> Source extract
****

But the point of measuring inflation is to have a specific thing/standard and
match it with other years. It would not be fair to say phones got cheaper
because you got your new Android-Samsung-Clone from China.

When you say clothing got cheaper, is it the same brand/item/time of the
season. Your insurance got cheaper? Is it because you didn't have accidents
and you got upgraded?

------
freedomben
There's a really interesting book called "Fed Up" written by Danielle
DiMartino Booth, who worked inside the Fed for a number of years during the
last popping of a bubble.

[https://smile.amazon.com/Fed-Up-Insiders-Federal-
Reserve/dp/...](https://smile.amazon.com/Fed-Up-Insiders-Federal-
Reserve/dp/0735211655?sa-no-redirect=1)

She's done a number of interviews on podcasts as well. This one was decent:
[http://www.jasonstapleton.com/571-author-danielle-
dimartino-...](http://www.jasonstapleton.com/571-author-danielle-dimartino-
booth-and-her-book-fed-up/)

****

> Records supplied

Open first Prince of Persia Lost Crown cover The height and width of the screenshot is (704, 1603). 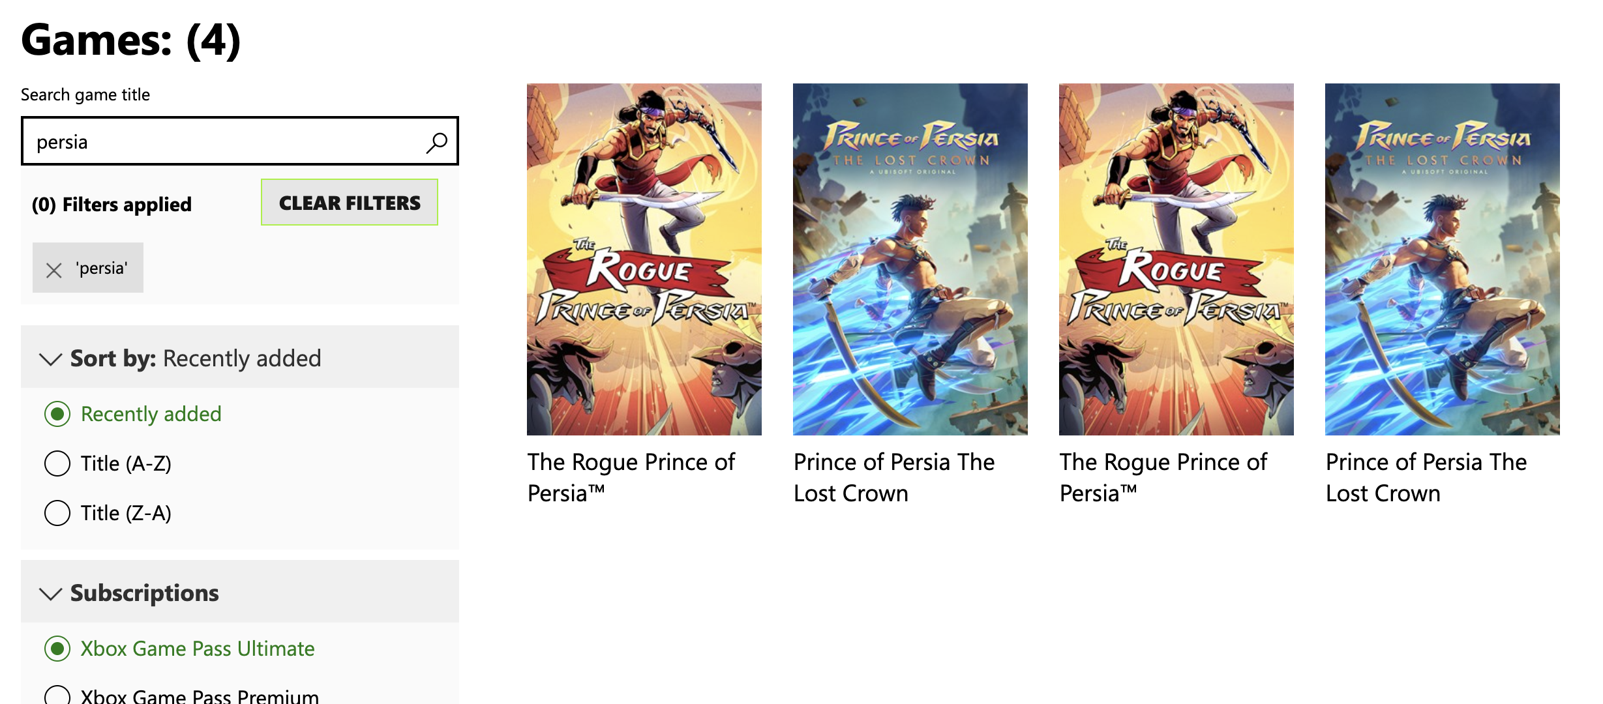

****

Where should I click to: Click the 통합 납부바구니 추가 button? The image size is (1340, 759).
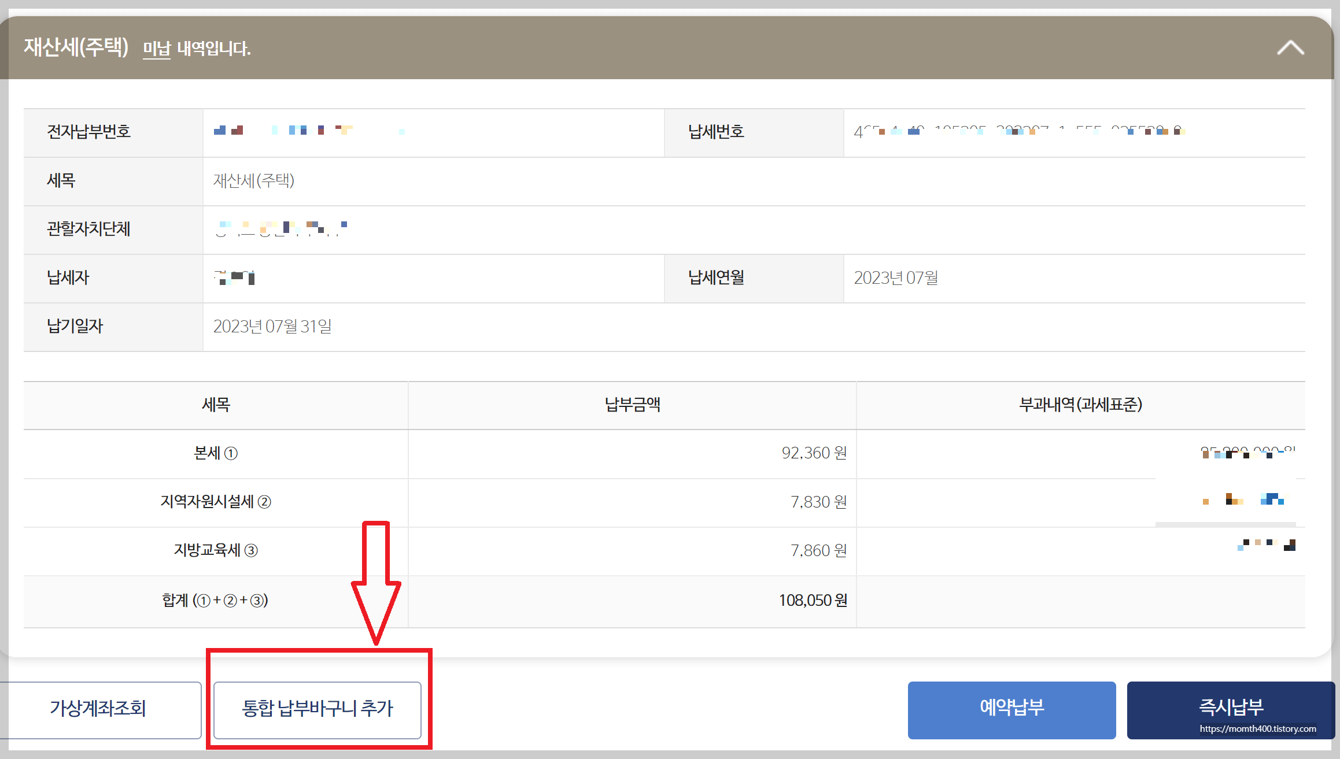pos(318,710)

****

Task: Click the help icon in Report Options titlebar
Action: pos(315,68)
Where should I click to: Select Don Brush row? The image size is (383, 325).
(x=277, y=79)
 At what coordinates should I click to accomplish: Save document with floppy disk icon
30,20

****

> Task requirements
In the forum thread, who wrote the book "Fed Up"?

> Response below
Danielle DiMartino Booth